Reproduce all of the data below word for word, and leave the pictures out of your answer.

- - -

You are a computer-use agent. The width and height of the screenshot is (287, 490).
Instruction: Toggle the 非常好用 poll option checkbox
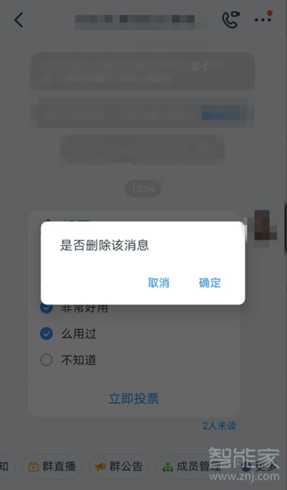[x=47, y=308]
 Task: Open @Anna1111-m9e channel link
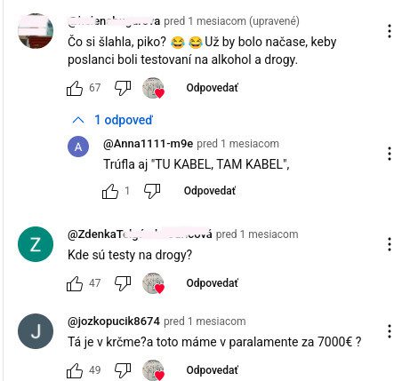point(148,144)
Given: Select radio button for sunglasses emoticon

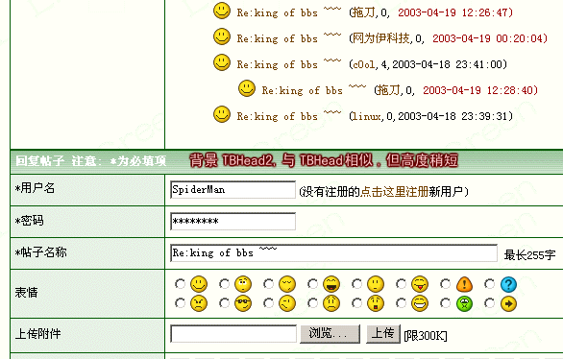Looking at the screenshot, I should pyautogui.click(x=224, y=303).
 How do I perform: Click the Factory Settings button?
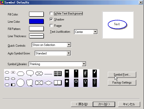122,83
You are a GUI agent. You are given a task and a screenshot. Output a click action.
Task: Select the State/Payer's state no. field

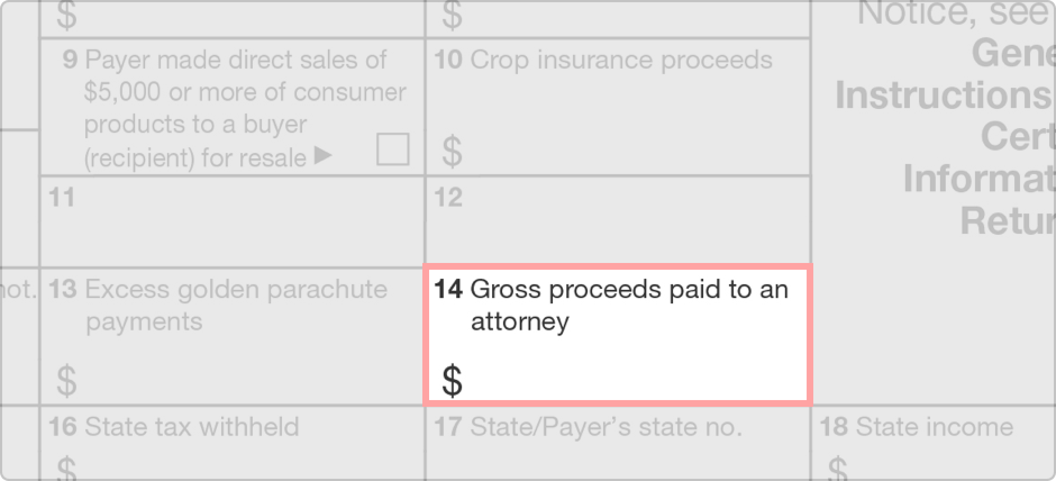coord(618,443)
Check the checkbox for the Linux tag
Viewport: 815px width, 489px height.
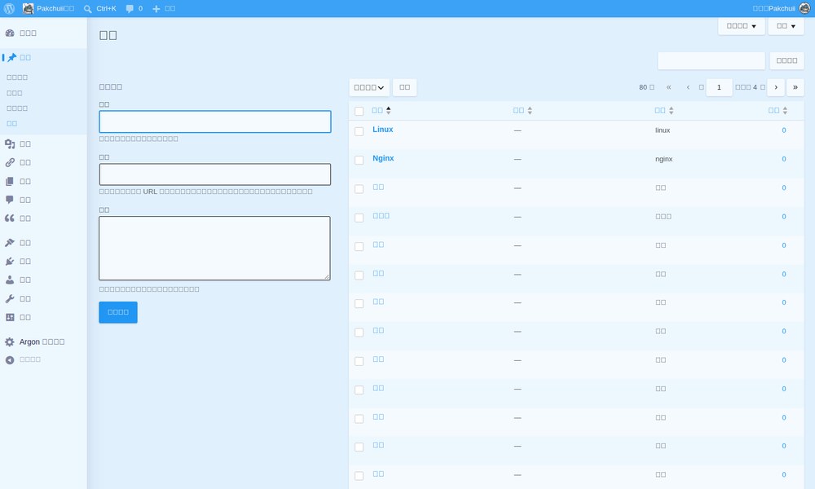point(359,131)
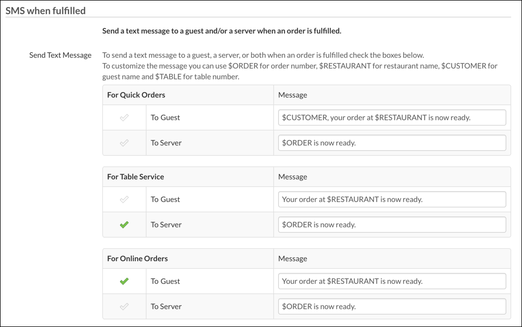Click the 'Send Text Message' label
This screenshot has height=327, width=522.
point(60,55)
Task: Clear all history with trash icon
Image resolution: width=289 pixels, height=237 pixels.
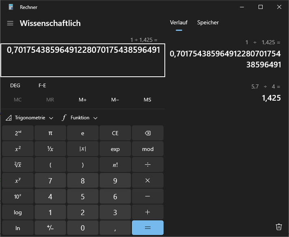Action: [x=278, y=227]
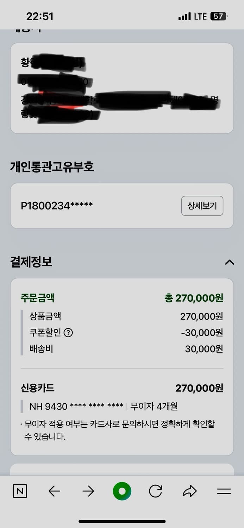Tap the 22:51 clock in status bar
244x528 pixels.
click(40, 17)
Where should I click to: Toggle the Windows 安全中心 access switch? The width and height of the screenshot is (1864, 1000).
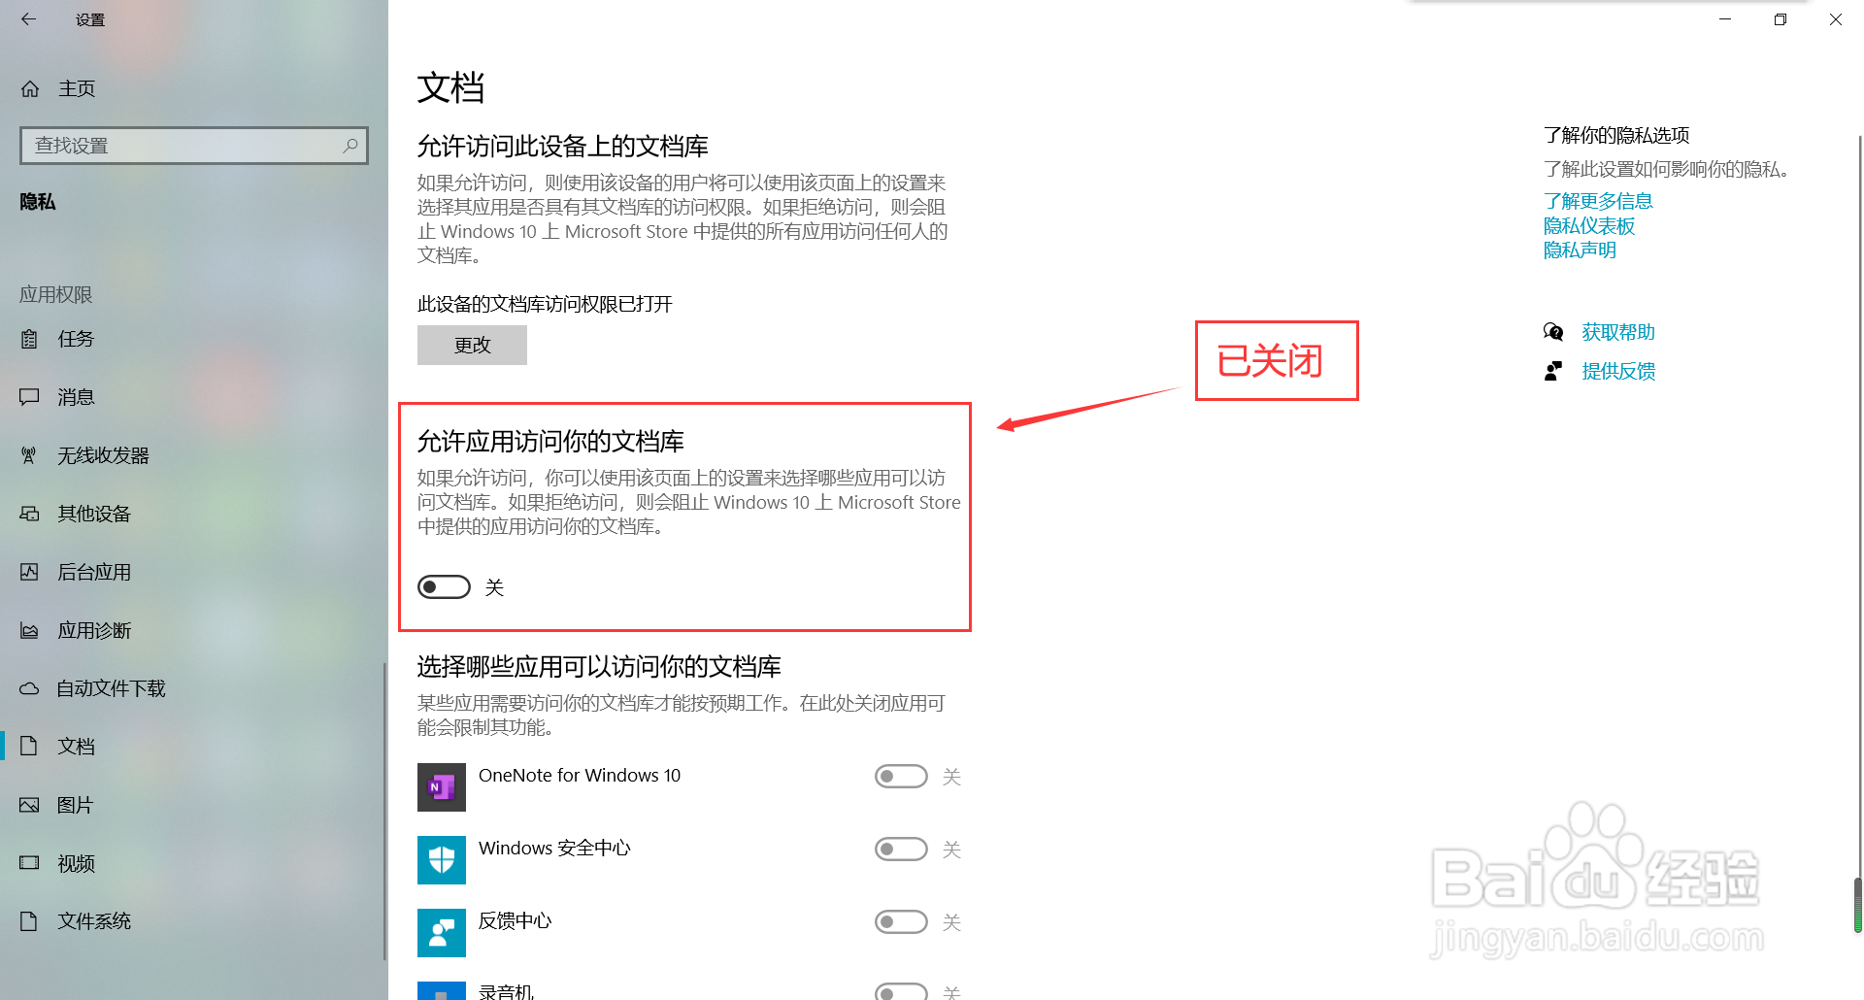coord(901,850)
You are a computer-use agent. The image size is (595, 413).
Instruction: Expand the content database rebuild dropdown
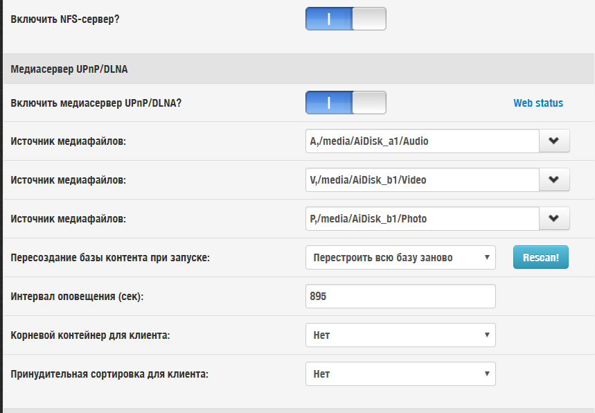(400, 257)
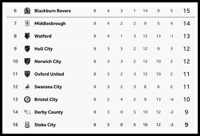Click the Derby County ram logo
This screenshot has height=136, width=200.
point(27,112)
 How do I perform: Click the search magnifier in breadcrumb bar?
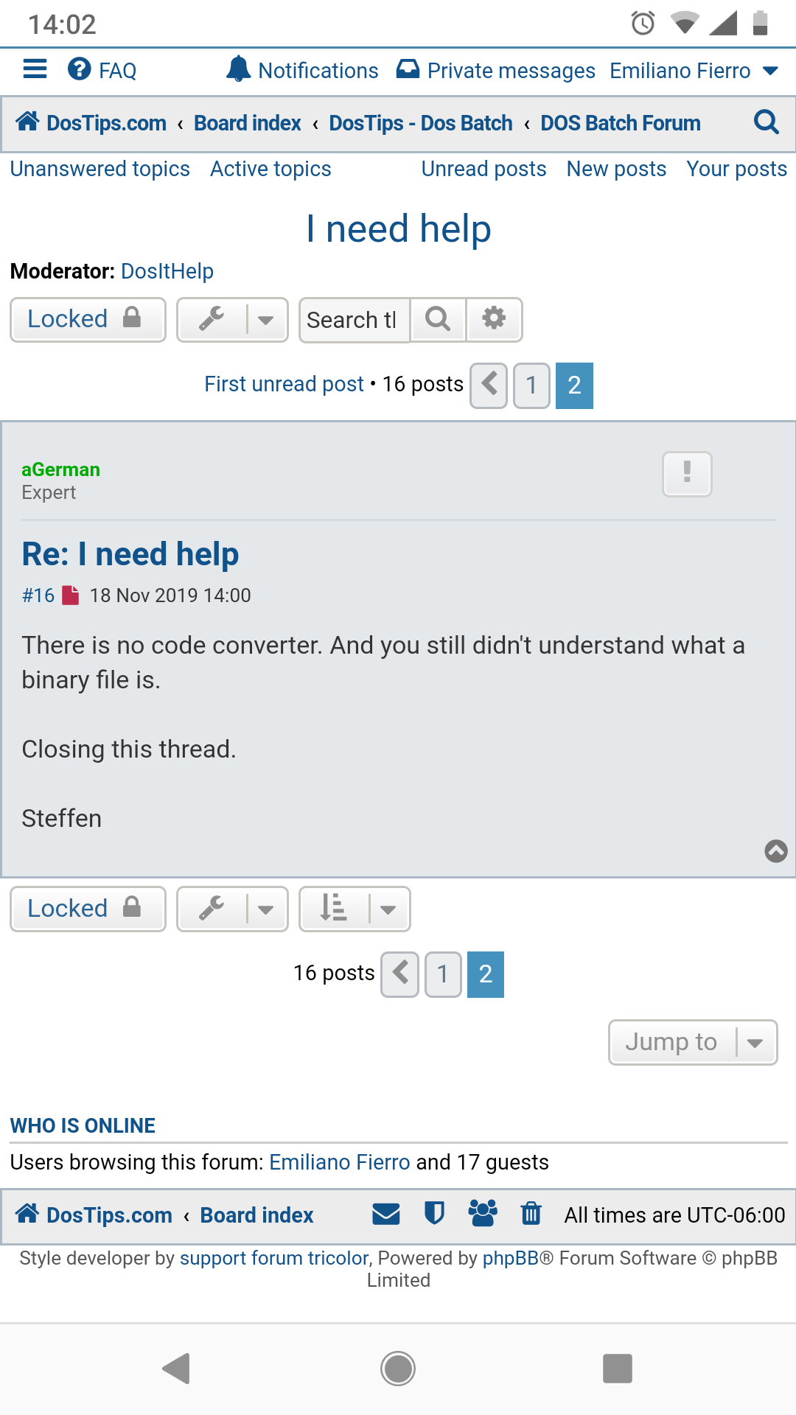pos(767,122)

- - -

• _CORRECT OUTPUT_
You are a computer-use agent. The width and height of the screenshot is (287, 490).
Instruction: Toggle the 非常好用 poll option checkbox
[x=47, y=308]
 Task: Open @Anna1111-m9e channel link
point(148,144)
Given: Select radio button for sunglasses emoticon

Looking at the screenshot, I should pyautogui.click(x=224, y=303).
 How do I perform: Click the Factory Settings button?
122,83
You are a GUI agent. You are given a task and a screenshot. Output a click action.
Task: Select the State/Payer's state no. field

coord(618,443)
Check the checkbox for the Linux tag
Viewport: 815px width, 489px height.
point(359,131)
Click the 'Send Text Message' label
This screenshot has height=327, width=522.
point(60,55)
Task: Clear all history with trash icon
Image resolution: width=289 pixels, height=237 pixels.
Action: [x=278, y=227]
Tap the 22:51 clock in status bar
244x528 pixels.
click(40, 17)
Where should I click to: Toggle the Windows 安全中心 access switch? The width and height of the screenshot is (1864, 1000).
coord(901,850)
You are a computer-use agent. The image size is (595, 413).
Instruction: Expand the content database rebuild dropdown
(400, 257)
Click the Derby County ram logo
This screenshot has height=136, width=200.
point(27,112)
 How do I perform: Click the search magnifier in breadcrumb bar?
pos(767,122)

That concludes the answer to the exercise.